• [How to complete this task]:
Would you copy the full listing that follows without changing a thing?
********
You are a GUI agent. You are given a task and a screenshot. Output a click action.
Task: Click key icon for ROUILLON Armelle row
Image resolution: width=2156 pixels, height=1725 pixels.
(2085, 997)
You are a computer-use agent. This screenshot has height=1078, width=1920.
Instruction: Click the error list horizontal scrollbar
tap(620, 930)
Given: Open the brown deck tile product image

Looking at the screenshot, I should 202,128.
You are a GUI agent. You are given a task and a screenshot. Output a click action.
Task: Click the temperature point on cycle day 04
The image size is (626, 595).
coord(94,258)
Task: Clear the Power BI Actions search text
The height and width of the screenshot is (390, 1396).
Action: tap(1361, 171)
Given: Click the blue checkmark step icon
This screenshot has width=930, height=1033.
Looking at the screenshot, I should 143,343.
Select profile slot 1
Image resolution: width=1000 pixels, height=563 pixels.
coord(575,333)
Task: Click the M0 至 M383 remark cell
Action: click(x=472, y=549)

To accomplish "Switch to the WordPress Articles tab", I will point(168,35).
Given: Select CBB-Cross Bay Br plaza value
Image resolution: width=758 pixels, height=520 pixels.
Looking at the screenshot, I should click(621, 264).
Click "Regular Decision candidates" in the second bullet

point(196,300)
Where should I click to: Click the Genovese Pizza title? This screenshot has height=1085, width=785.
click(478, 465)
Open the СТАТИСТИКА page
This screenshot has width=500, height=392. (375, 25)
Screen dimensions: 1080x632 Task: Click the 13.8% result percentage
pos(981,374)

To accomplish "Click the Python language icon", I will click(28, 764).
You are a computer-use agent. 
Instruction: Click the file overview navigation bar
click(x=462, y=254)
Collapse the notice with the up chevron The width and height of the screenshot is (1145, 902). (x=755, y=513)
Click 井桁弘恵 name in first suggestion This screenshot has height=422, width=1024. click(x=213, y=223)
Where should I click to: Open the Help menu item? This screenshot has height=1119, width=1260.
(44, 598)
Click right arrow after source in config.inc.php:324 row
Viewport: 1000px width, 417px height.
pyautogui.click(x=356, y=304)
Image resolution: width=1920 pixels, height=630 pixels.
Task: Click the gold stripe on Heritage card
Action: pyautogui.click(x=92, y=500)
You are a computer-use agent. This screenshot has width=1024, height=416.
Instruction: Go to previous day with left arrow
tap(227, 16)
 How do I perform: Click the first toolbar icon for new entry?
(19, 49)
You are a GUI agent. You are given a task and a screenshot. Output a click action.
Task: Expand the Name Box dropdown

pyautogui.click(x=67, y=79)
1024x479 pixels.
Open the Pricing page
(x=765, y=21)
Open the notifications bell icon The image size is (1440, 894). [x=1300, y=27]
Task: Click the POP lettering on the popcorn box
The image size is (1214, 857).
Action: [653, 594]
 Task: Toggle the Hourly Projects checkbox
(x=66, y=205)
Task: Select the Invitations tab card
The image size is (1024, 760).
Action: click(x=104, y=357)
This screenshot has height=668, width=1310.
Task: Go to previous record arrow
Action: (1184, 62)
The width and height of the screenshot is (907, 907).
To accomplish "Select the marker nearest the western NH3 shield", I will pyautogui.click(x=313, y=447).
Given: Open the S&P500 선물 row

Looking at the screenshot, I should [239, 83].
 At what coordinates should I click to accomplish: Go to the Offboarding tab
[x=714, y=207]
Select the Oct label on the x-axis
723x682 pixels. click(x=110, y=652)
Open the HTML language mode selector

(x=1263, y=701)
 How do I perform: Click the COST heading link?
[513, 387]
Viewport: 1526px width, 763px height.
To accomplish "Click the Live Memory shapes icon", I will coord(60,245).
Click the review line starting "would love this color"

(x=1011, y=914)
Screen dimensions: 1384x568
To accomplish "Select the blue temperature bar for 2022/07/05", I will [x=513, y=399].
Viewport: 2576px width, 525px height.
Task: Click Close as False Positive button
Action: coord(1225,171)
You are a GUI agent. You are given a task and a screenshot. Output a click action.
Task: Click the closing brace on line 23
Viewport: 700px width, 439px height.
********
• [Exercise result]:
You are a GUI agent. You are given a task and a screenshot. Output a click action.
Task: Click key icon for ROUILLON Armelle row
Image resolution: width=2156 pixels, height=1725 pixels.
(2085, 997)
You are a computer-use agent. This screenshot has height=1078, width=1920.
Instruction: Click the error list horizontal scrollbar
tap(620, 930)
Given: Open the brown deck tile product image

Looking at the screenshot, I should 202,128.
You are a GUI agent. You are given a task and a screenshot. Output a click action.
Task: Click the temperature point on cycle day 04
The image size is (626, 595).
coord(94,258)
Task: Clear the Power BI Actions search text
The height and width of the screenshot is (390, 1396).
Action: tap(1361, 171)
Given: Click the blue checkmark step icon
This screenshot has width=930, height=1033.
Looking at the screenshot, I should 143,343.
Select profile slot 1
Image resolution: width=1000 pixels, height=563 pixels.
coord(575,333)
Task: Click the M0 至 M383 remark cell
Action: click(x=472, y=549)

To accomplish "Switch to the WordPress Articles tab", I will point(168,35).
Given: Select CBB-Cross Bay Br plaza value
Image resolution: width=758 pixels, height=520 pixels.
Looking at the screenshot, I should click(621, 264).
Click "Regular Decision candidates" in the second bullet

point(196,300)
Where should I click to: Click the Genovese Pizza title? This screenshot has height=1085, width=785.
click(478, 465)
Open the СТАТИСТИКА page
This screenshot has width=500, height=392. (375, 25)
Screen dimensions: 1080x632 Task: Click the 13.8% result percentage
pos(981,374)

To accomplish "Click the Python language icon", I will click(28, 764).
You are a computer-use agent. 
Instruction: Click the file overview navigation bar
click(x=462, y=254)
Collapse the notice with the up chevron The width and height of the screenshot is (1145, 902). (x=755, y=513)
Click 井桁弘恵 name in first suggestion This screenshot has height=422, width=1024. click(x=213, y=223)
Where should I click to: Open the Help menu item? This screenshot has height=1119, width=1260.
(44, 598)
Click right arrow after source in config.inc.php:324 row
Viewport: 1000px width, 417px height.
pyautogui.click(x=356, y=304)
Image resolution: width=1920 pixels, height=630 pixels.
Task: Click the gold stripe on Heritage card
Action: pyautogui.click(x=92, y=500)
You are a computer-use agent. This screenshot has width=1024, height=416.
Instruction: Go to previous day with left arrow
tap(227, 16)
 How do I perform: Click the first toolbar icon for new entry?
(19, 49)
You are a GUI agent. You are given a task and a screenshot. Output a click action.
Task: Expand the Name Box dropdown

pyautogui.click(x=67, y=79)
1024x479 pixels.
Open the Pricing page
(x=765, y=21)
Open the notifications bell icon The image size is (1440, 894). [x=1300, y=27]
Task: Click the POP lettering on the popcorn box
The image size is (1214, 857).
Action: [653, 594]
 Task: Toggle the Hourly Projects checkbox
(x=66, y=205)
Task: Select the Invitations tab card
The image size is (1024, 760).
Action: click(x=104, y=357)
This screenshot has height=668, width=1310.
Task: Go to previous record arrow
Action: (1184, 62)
The width and height of the screenshot is (907, 907).
To accomplish "Select the marker nearest the western NH3 shield", I will pyautogui.click(x=313, y=447).
Given: Open the S&P500 선물 row

Looking at the screenshot, I should [239, 83].
 At what coordinates should I click to accomplish: Go to the Offboarding tab
[x=714, y=207]
Select the Oct label on the x-axis
723x682 pixels. click(x=110, y=652)
Open the HTML language mode selector

(x=1263, y=701)
 How do I perform: Click the COST heading link?
[513, 387]
Viewport: 1526px width, 763px height.
To accomplish "Click the Live Memory shapes icon", I will coord(60,245).
Click the review line starting "would love this color"

(x=1011, y=914)
Screen dimensions: 1384x568
To accomplish "Select the blue temperature bar for 2022/07/05", I will [x=513, y=399].
Viewport: 2576px width, 525px height.
Task: Click Close as False Positive button
Action: coord(1225,171)
You are a GUI agent. You are given a task and a screenshot. Output a click action.
Task: Click the closing brace on line 23
Viewport: 700px width, 439px height.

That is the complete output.